Record extracts:
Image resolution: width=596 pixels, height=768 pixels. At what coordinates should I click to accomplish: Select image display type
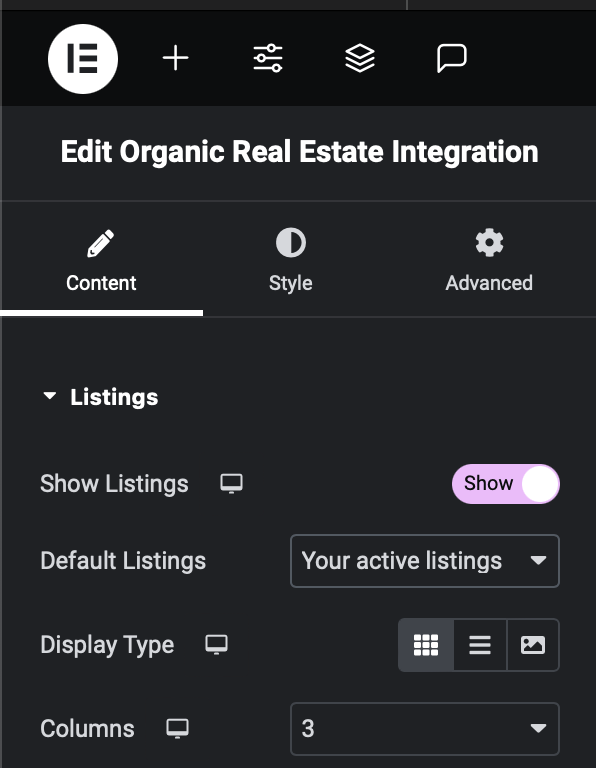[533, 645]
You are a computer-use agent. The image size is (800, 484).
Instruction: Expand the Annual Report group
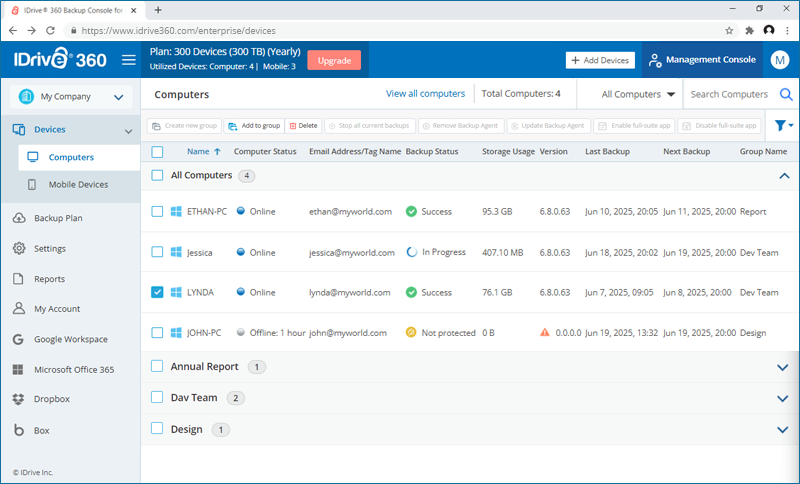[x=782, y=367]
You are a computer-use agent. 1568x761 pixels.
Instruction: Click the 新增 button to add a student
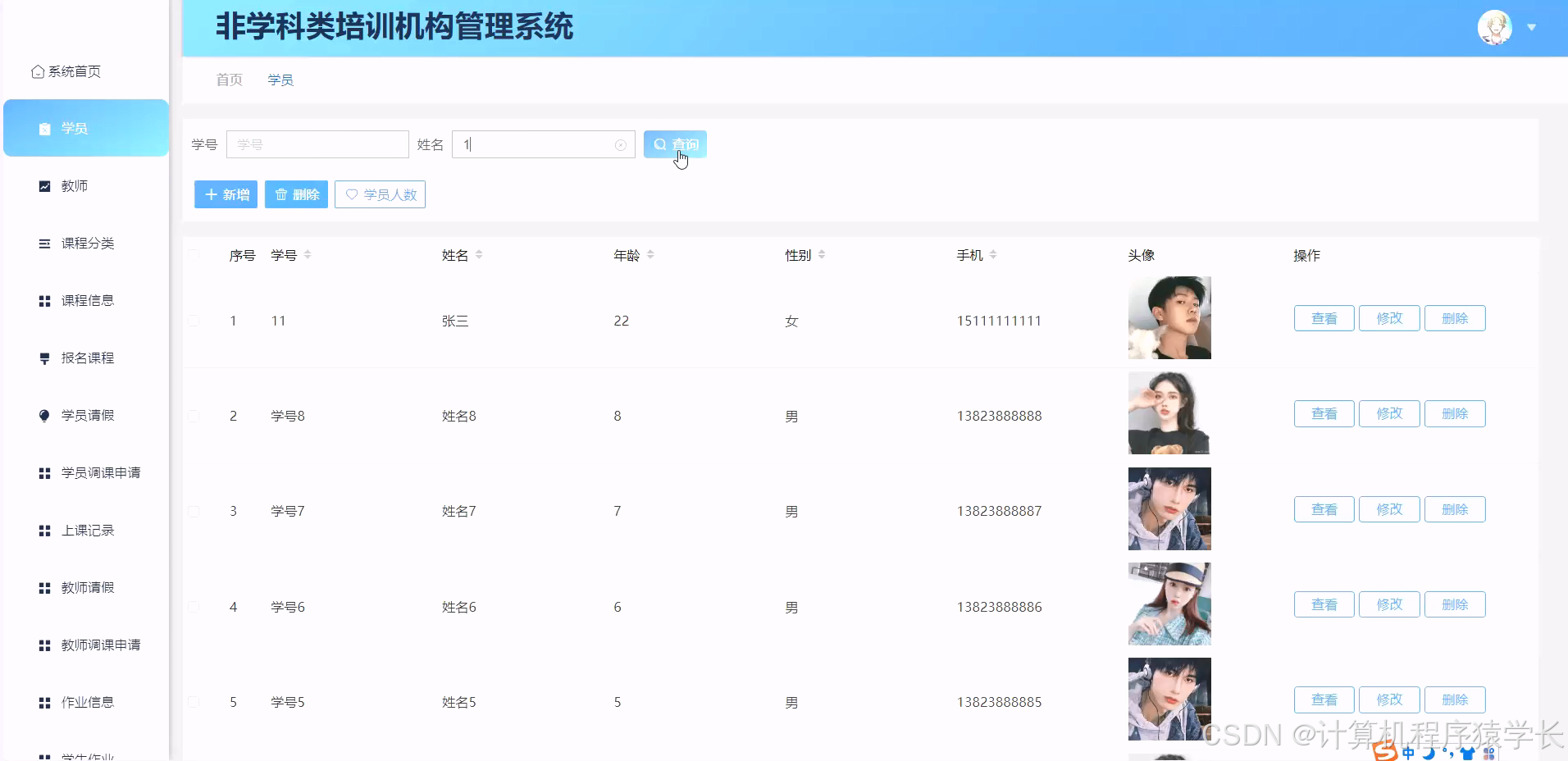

Exercise instructions:
From the line containing "You are a computer-use agent. 1568x761" through the end of the records above, give the lines as a JSON list of strings with one string per line, omitting blank lines and pictures.

Complete answer:
[
  "You are a computer-use agent. 1568x761 pixels.",
  "Instruction: Click the 新增 button to add a student"
]